■ SOURCE INFORMATION ■
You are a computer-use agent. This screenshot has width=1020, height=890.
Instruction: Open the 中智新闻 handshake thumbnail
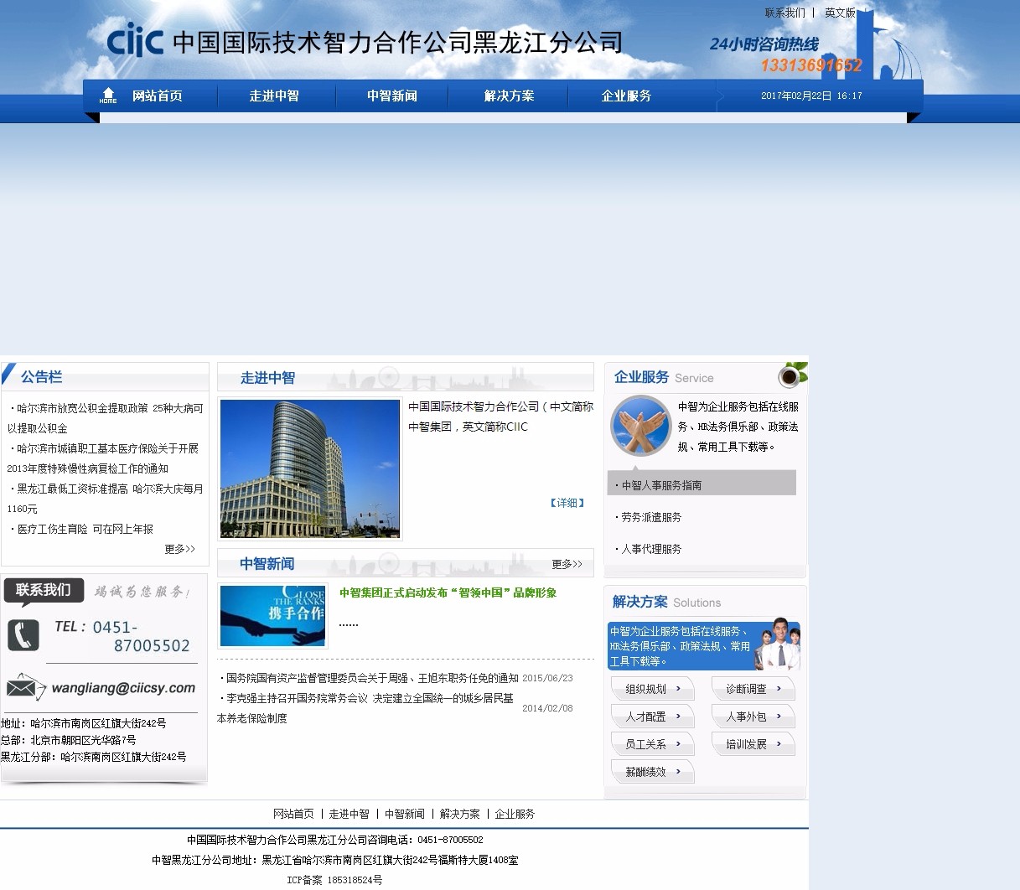[272, 616]
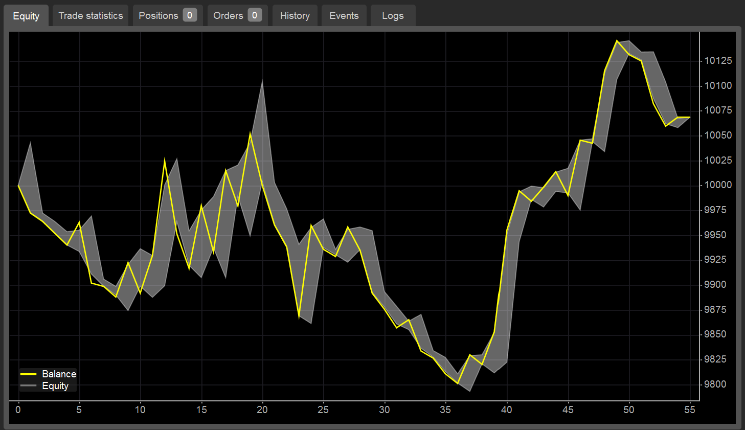Viewport: 745px width, 430px height.
Task: Click the Orders count badge
Action: [255, 15]
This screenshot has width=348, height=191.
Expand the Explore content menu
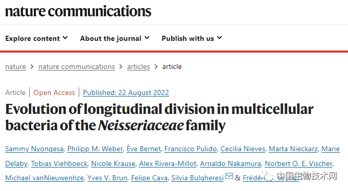point(37,38)
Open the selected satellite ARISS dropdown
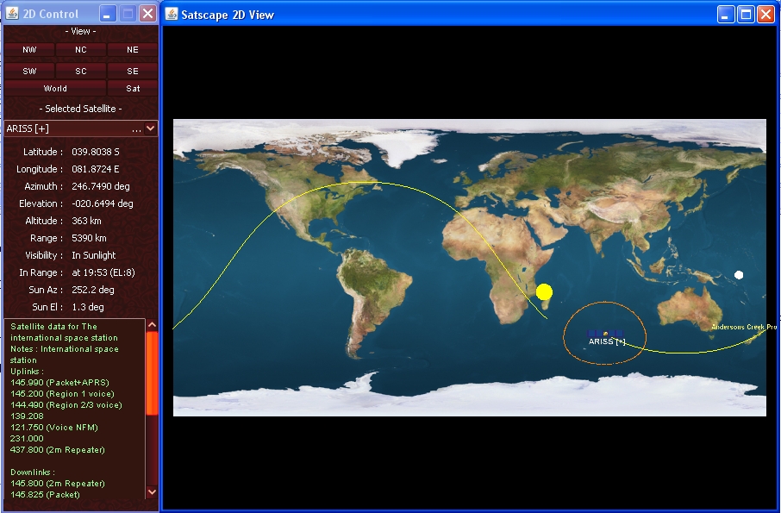This screenshot has height=513, width=781. point(151,128)
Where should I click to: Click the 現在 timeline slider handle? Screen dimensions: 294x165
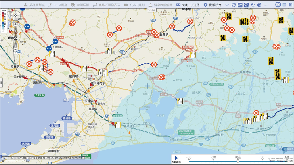[238, 161]

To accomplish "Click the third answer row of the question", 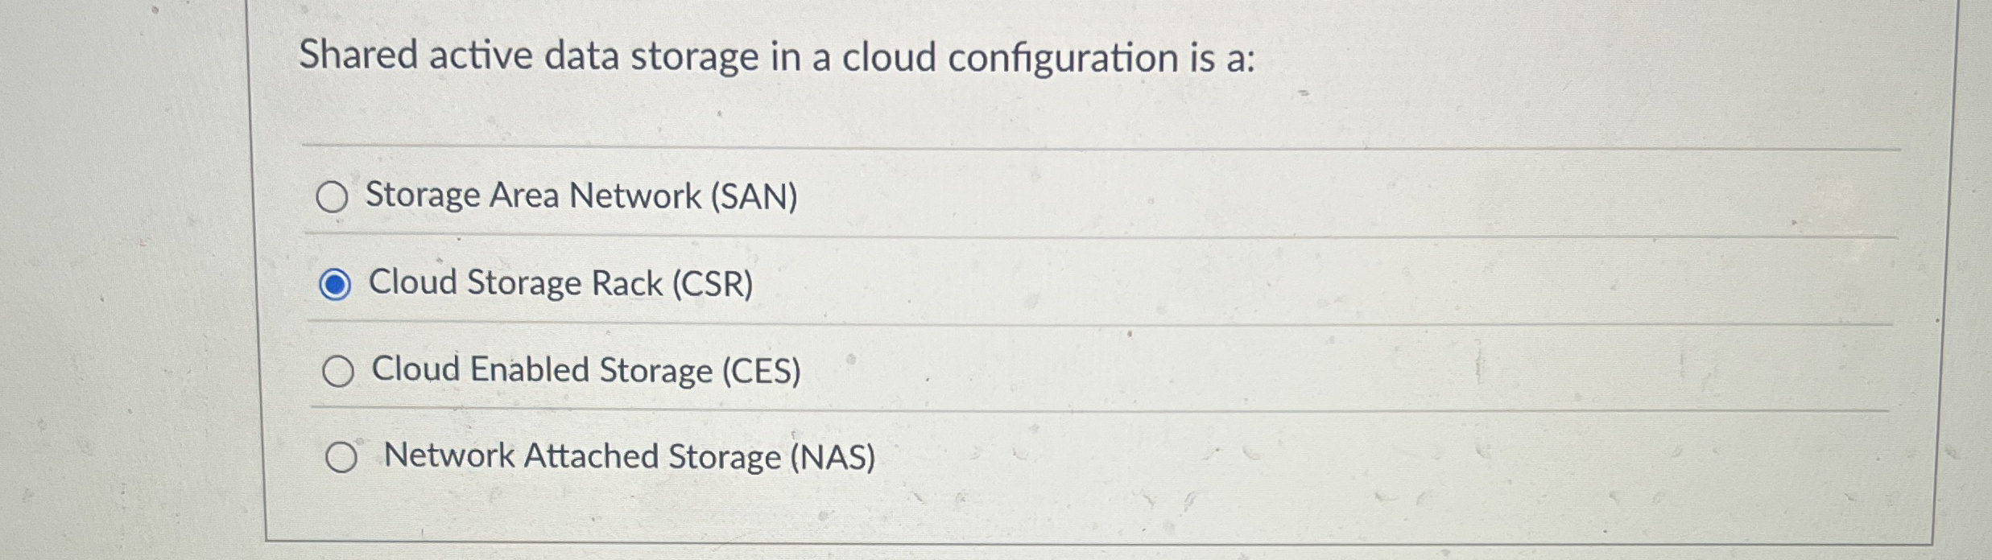I will pos(886,371).
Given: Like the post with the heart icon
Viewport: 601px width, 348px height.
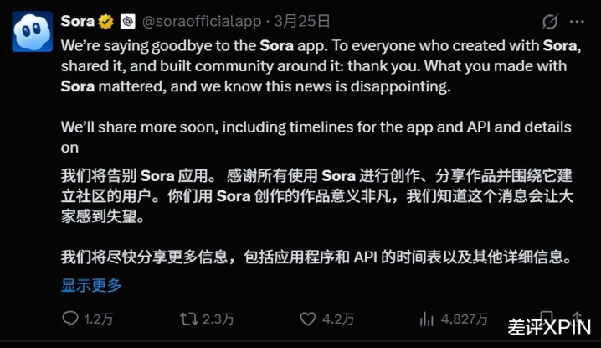Looking at the screenshot, I should coord(308,319).
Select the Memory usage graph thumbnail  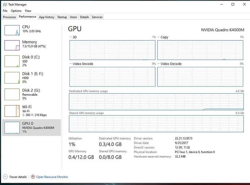tap(12, 45)
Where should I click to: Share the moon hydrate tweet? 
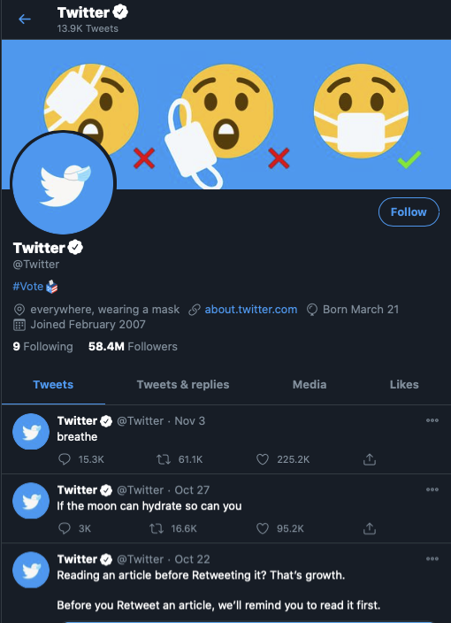click(x=370, y=528)
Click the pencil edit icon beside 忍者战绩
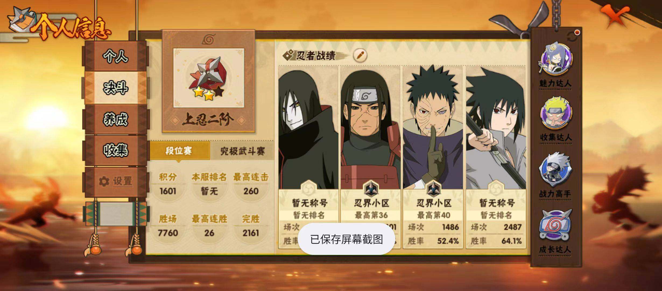 (x=360, y=56)
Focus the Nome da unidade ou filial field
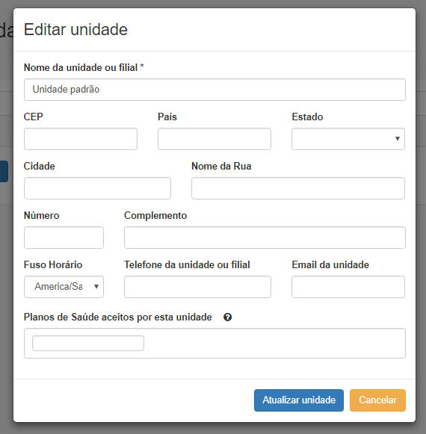 [214, 90]
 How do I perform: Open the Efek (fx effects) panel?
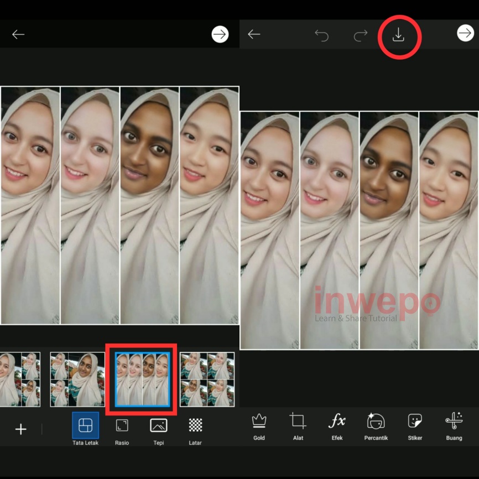coord(337,426)
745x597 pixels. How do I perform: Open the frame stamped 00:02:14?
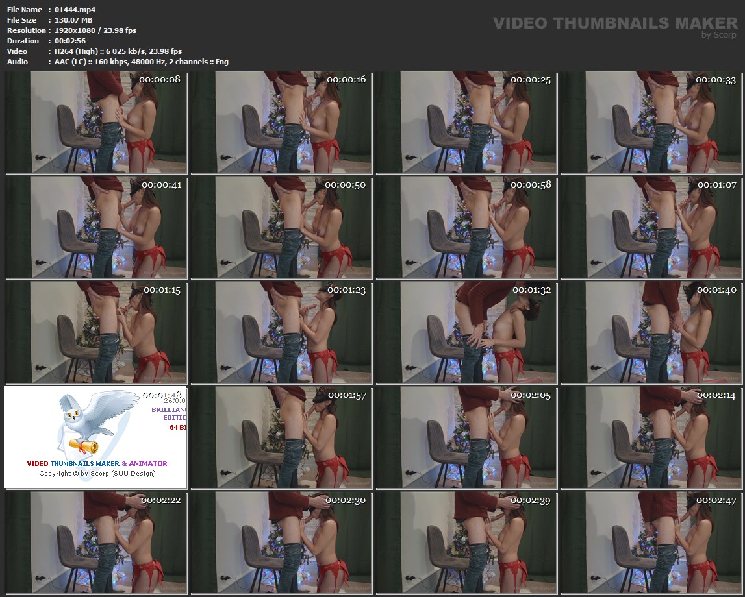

■ HOW TO COMPLETE THIS TASK ■
Beginning with the line with "Focus the Nome da unidade ou filial field", repeat the entries above exactly, up to and including the last line, leaving out pictures.

■ SOLUTION TO THIS EXERCISE ■
Focus the Nome da unidade ou filial field
 [214, 90]
 How do I perform: Open the Efek (fx effects) panel?
coord(337,426)
745x597 pixels. How do I perform: Open the frame stamped 00:02:14?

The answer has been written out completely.